# Excision Eye Skin Tag/Lesion



## tdesher (Mar 15, 2018)

I am having a dispute with a Dr office on how to code this. I work for an ASC and they are saying these should be coded as 67840 and I think it should be 11200 becasue it specifies skin tag. I am already in hot water for requesting a description for the procedure becasue this is a new DR and this is all the info he gives. But just by the dx and procedure can someone help me with the correct CPT code please? 

Here are my reports...

PREOPERATIVE DIAGNOSIS: Skin tag involving the left upper eyelid. 
POSTOPERATIVE DIAGNOSIS: Skin tag involving the left upper eyelid. 
PROCEDURE PERFORMED: Excision of pedunculated skin tag involving the left upper eyelid.

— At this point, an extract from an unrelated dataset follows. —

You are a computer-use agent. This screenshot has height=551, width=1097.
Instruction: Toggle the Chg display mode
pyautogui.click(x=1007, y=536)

ANESTHESIA: Local infiltration with 1% lidocaine with epinephrine. 
SPECIMENS: Specimen x1. 

PREOPERATIVE DIAGNOSES:  Skin tags x2 involving the left upper eyelid, one pigmented sessile skin lesion involving the left lateral canthal area.
POSTOPERATIVE DIAGNOSES:  Skin tags x2 involving the left upper eyelid, one pigmented sessile skin lesion involving the left lateral canthal area.
PROCEDURES PERFORMED: Excision of skin tags x2 involving the left upper eyelid and excision of a pigmented sessile lesion involving the left lateral canthal area.
ANESTHESIA:  Local infiltration with 1% lidocaine with epinephrine.
SPECIMENS:  Specimen x3.


PREOPERATIVE DIAGNOSES:  Skin tags x2 involving the left upper eyelid, one pigmented sessile skin lesion involving the left lateral canthal area.
POSTOPERATIVE DIAGNOSES:  Skin tags x2 involving the left upper eyelid, one pigmented sessile skin lesion involving the left lateral canthal area.
PROCEDURES PERFORMED: Excision of skin tags x2 involving the left upper eyelid and excision of a pigmented sessile lesion involving the left lateral canthal area.
ANESTHESIA:  Local infiltration with 1% lidocaine with epinephrine.
SPECIMENS:  Specimen x3.


----------



## Chelle-Lynn (Mar 15, 2018)

Based on the defined procedure, "Excision of skin tags x2 involving the left upper eyelid and excision of a pigmented sessile lesion involving the left lateral canthal area" it would appear that both codes are appropriate as both skin tags and a lesion were removed.  

67840
11200-51


----------



## tdesher (Mar 19, 2018)

Thank you!


----------